Transformer-based auto-regressive models such as GPT have shown remarkable performance in generative tasks but struggle when it comes to complex decision-making and reasoning tasks requiring search.
There are two main factor attributes for this performance: (1) the snowballing of errors, where a single mistake can compound and lead to increasingly poor performance in subsequent steps, and (2) a difficulty in ‘lookahead tasks’, where the model must predict the consequences of its actions several steps ahead. Both of these issues can be attributed to limited ability to search and backtrack. Even supplementing language models with search ability during inference has not shown much improvement.
What if language models can learn to search during training itself ? thereby improving its ability to discover more flexible search strategies through self-improvement and better equipped itself to handle error compounding and lookahead tasks.
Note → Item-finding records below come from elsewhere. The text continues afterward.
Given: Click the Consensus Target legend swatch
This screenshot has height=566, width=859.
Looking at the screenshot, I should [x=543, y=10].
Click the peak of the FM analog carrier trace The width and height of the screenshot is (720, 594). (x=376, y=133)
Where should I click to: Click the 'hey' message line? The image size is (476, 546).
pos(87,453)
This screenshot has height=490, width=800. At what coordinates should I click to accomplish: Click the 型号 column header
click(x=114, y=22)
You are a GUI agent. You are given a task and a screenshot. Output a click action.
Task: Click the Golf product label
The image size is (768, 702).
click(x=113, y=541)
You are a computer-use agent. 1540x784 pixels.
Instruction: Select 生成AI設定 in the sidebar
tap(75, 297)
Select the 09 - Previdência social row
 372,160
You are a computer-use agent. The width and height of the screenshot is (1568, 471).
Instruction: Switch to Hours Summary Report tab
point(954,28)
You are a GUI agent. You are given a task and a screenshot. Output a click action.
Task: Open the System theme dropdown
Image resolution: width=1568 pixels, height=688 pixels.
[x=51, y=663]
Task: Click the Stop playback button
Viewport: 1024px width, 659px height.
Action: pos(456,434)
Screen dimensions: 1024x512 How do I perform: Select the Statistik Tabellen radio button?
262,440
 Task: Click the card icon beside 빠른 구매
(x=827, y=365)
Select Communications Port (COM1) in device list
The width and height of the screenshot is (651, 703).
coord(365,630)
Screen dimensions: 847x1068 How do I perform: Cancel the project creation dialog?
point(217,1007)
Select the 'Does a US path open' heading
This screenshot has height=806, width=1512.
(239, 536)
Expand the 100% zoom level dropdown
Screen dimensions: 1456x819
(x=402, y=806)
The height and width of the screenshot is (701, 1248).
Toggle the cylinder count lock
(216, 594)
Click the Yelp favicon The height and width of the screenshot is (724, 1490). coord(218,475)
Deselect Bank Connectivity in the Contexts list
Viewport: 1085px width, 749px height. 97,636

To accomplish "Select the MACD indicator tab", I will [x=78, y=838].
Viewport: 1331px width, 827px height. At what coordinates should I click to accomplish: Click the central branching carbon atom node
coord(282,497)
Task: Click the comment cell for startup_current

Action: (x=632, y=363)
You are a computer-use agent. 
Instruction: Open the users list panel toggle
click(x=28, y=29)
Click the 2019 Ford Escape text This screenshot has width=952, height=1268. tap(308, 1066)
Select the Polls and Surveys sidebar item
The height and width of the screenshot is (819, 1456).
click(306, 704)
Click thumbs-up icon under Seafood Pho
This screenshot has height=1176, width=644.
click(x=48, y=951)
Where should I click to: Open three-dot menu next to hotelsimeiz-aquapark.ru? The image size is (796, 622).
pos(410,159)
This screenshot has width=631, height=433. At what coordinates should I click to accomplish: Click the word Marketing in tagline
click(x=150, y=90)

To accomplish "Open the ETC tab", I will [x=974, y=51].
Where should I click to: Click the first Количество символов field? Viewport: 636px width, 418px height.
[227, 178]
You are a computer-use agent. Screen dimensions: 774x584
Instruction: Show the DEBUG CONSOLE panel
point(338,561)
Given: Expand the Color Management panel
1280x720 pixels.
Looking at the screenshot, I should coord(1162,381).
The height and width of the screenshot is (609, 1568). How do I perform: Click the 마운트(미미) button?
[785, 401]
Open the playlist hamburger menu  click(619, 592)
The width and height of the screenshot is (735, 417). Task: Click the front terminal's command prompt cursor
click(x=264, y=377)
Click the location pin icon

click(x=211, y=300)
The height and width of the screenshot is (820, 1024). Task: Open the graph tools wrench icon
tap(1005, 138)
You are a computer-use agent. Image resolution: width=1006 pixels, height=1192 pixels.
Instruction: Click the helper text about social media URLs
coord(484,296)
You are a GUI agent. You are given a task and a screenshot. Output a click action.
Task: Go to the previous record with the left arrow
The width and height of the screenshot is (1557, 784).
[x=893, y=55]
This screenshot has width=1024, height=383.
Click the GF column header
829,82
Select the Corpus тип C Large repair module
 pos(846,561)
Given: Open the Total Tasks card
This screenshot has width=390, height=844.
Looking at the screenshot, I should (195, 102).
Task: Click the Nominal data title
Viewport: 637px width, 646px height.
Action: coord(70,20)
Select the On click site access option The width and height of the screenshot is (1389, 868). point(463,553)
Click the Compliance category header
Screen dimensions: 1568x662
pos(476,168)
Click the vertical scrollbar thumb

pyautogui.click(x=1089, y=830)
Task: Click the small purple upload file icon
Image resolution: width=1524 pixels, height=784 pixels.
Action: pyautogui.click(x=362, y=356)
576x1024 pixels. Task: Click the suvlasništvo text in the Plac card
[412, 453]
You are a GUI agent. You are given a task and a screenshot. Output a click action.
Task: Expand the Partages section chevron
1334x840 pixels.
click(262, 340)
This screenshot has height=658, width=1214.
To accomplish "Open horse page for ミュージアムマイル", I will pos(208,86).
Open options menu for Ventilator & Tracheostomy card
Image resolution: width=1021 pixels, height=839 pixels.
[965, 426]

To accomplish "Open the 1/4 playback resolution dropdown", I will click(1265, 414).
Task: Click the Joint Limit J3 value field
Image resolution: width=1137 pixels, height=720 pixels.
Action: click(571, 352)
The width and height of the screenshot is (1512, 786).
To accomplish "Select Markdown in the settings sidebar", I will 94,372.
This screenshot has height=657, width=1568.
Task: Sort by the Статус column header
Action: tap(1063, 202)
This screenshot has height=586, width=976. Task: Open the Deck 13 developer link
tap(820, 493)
Introducing Stream of Search (SoS) framework, a unified language for search that captures an array of different symbolic search strategies such as exploration, backtracking, and pruning. To understand SoS let’s instantiate a simple countdown problem with input numbers and a target number. The goal here is to combine input numbers with simple arithmetic operations to get to the given target number. To start with, the Stream of Search (SoS) dataset is created containing search trajectories generated by diverse search strategies, including exploration and backtracking. Then a transformer-based language model is pretrain on this SoS dataset. Finally, the model is finetuned with two policy improvement methods: Advantage-Induced Policy Alignment (APA) optimize for correctness and Self-Taught Reasoner (STaR) for expert iteration.
During evaluation, SoS models were able to solve approximately 36% of the previously unsolved problems and about 4% of the difficult problems including problems that cannot be solved by any of the heuristic solvers. Finally, SoS + APA and SoS + STaR models also have better models of the environment, making fewer errors while searching, and finding the solution more quickly.